SFU study suggests 300 offenders on Downtown Eastside cost $26.5M in services

A new study from Simon Fraser University outlines the expensive cost of care for a core group of people frequently involved with the justice system.

Researcher says more services targeting people with concurrent health issues are needed

A new study from SFU says a core group of 300 offenders cost millions of dollars in services.

A new study from Simon Fraser University outlines the expensive cost of care for a core group of people frequently involved with the justice system. 

Health sciences researcher Dr. Julian Somers and his team tracked 300 offenders who often received support from healthcare providers and social services. After five years, they found the group cost tax payers up to $26.5 million, or between $168,000 and $247,000 each.

Somers said the findings don't surprise him, but he hopes policy makers will understand that the current system isn't working as well as it could.

SFU researcher Julian Somers says his study highlights the need for more targeted services for people with concurrent mental health and addiction issues. (CBC)

"There are recently federal, provincial, certainly municipal investments. Investments by the health authority that are following good evidence. It's just that there's still obviously room for improvement," he said. 

Among the 300 high-frequency service users, 99 per cent had been diagnosed with a mental disorder and 80 per cent also had problems with substance abuse. 

The researcher said he hopes his study will change funding models to cater more towards people who have concurrent issues with substance abuse and mental disorders.

To end what he calls "chronic revolving door syndrome," Somers said there should be shared accountability between services so there's actually someone to turn to when those individuals fall back into trouble.

Not all programs a failure

Social services centres in the downtown eastside said they're concerned about the release of the study. They're worried the report will give the impression all programs on the Downtown Eastside are failing.

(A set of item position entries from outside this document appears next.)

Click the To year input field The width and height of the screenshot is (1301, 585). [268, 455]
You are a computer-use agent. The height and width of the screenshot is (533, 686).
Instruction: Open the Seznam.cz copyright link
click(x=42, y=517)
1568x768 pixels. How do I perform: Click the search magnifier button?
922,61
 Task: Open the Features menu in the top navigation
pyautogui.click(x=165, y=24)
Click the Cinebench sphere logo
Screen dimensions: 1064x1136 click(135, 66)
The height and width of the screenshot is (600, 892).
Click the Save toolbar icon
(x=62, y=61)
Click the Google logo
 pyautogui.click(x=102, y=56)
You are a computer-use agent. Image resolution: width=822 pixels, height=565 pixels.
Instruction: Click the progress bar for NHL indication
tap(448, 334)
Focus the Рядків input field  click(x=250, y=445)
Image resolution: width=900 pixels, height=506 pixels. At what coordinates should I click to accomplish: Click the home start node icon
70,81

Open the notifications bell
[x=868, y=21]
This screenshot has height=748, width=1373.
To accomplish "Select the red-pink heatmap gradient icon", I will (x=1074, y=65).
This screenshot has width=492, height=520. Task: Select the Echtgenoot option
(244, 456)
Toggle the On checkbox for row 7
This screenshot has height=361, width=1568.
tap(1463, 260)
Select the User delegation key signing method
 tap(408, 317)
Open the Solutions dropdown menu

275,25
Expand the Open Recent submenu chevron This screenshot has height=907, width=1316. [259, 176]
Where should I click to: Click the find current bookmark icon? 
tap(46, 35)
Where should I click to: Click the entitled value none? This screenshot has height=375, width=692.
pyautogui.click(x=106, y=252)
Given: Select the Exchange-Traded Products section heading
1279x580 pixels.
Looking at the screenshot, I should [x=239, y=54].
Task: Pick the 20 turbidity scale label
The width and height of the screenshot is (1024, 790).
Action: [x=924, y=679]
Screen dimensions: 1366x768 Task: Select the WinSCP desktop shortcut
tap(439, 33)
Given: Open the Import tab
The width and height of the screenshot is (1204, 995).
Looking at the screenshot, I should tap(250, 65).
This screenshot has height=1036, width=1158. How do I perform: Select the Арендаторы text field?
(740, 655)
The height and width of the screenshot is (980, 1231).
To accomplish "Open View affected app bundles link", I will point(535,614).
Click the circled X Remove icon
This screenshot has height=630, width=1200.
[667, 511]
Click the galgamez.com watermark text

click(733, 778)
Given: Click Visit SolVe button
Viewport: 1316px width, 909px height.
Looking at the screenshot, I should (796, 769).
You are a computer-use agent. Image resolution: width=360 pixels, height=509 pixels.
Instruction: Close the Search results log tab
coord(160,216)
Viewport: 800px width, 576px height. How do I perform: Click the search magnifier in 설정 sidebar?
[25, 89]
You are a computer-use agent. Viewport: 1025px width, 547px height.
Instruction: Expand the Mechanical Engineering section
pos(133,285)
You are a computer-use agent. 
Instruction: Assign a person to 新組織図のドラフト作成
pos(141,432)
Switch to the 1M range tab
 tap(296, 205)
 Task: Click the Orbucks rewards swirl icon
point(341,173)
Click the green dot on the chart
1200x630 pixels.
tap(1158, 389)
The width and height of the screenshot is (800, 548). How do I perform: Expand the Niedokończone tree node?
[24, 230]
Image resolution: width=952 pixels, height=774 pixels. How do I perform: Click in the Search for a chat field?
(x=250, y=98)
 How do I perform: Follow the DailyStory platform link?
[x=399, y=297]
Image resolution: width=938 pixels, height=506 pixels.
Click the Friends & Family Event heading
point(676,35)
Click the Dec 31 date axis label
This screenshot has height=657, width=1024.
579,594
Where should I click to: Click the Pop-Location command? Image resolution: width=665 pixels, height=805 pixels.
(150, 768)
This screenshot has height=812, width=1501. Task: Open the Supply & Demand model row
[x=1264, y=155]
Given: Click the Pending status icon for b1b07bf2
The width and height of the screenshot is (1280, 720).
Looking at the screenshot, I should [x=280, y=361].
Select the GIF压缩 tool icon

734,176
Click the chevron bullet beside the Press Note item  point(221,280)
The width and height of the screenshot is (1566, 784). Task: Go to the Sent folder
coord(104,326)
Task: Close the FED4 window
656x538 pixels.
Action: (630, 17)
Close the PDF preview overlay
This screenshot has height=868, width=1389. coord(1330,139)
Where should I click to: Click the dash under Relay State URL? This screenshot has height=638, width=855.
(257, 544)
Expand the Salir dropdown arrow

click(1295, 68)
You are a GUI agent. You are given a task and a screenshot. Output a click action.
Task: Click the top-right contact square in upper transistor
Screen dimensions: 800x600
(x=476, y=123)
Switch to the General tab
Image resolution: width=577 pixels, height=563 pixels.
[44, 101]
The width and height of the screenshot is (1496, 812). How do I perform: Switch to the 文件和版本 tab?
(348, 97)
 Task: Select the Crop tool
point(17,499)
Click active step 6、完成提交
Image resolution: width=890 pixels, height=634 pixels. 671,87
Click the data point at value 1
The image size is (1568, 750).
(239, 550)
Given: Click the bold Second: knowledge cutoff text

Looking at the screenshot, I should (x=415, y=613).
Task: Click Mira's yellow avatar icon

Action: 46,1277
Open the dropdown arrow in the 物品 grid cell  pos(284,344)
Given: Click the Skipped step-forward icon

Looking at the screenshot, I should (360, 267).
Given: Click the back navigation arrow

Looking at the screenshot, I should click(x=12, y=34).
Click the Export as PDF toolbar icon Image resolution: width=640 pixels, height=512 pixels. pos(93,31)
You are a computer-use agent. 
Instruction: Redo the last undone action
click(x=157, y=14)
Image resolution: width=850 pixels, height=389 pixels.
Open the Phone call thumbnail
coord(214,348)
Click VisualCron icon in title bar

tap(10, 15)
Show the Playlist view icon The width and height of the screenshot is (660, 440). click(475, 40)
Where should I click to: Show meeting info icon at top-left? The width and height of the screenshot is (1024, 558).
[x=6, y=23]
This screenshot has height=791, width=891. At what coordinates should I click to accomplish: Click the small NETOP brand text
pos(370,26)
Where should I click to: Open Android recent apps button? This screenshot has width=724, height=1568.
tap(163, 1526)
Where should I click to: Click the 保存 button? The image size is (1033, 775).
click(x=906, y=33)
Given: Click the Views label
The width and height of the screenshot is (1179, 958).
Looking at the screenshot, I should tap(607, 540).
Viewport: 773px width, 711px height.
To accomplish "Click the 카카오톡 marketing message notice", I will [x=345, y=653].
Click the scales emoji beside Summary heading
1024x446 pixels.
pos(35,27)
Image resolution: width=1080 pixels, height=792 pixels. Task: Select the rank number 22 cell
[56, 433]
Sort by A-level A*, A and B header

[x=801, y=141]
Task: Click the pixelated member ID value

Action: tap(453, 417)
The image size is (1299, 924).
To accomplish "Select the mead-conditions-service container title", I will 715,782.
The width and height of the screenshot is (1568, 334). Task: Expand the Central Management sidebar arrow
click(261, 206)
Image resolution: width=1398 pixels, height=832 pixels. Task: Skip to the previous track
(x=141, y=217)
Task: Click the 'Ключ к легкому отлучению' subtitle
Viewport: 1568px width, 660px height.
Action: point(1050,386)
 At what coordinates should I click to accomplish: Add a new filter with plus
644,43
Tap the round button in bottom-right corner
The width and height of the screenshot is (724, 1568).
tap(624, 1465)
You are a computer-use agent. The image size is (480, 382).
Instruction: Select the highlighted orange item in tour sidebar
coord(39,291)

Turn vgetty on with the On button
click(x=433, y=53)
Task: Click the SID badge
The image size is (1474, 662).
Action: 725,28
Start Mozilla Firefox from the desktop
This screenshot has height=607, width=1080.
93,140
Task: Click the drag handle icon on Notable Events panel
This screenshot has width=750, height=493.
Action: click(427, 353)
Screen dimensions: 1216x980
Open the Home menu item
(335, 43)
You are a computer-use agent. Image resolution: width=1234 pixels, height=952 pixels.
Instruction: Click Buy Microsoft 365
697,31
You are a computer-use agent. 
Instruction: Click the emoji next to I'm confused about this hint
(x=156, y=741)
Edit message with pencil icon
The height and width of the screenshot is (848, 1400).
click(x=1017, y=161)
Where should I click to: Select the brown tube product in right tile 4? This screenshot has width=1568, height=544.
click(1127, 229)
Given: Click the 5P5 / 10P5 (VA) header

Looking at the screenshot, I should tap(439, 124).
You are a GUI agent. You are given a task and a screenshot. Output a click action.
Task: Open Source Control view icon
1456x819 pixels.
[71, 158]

"I worry about reports like this being misconstrued," said Mebrat Beyene with the Wish Drop-In Centre

"The blanket assumption that it's a failure across the board. I wouldn't say that it's a failure."

Mebrat Beyene says many programs offered on the Downtown Eastside work well for a lot of people. (CBC)

Beyene said she has seen a lot of progress in the ways services are delivered to some of Vancouver's most vulnerable people. 

"To get out of that cycle requires solutions that are as complicated as the problems," she said, warning that it isn't necessary to "throw the baby out with the bathwater." 

France-Emmanuelle Joly with the Vancouver Women's Health Collective shares the same concerns. She said for many on the Downtown Eastside, the services in place right now work.

But she admits that for the 300 who do face persistent problems, the current system clearly isn't working. She said much of that has to do with organizations having to cater to a narrow set of criteria to get funding from the government.

"Our governments are not necessarily taking into consideration ... how to bridge the different needs," she said.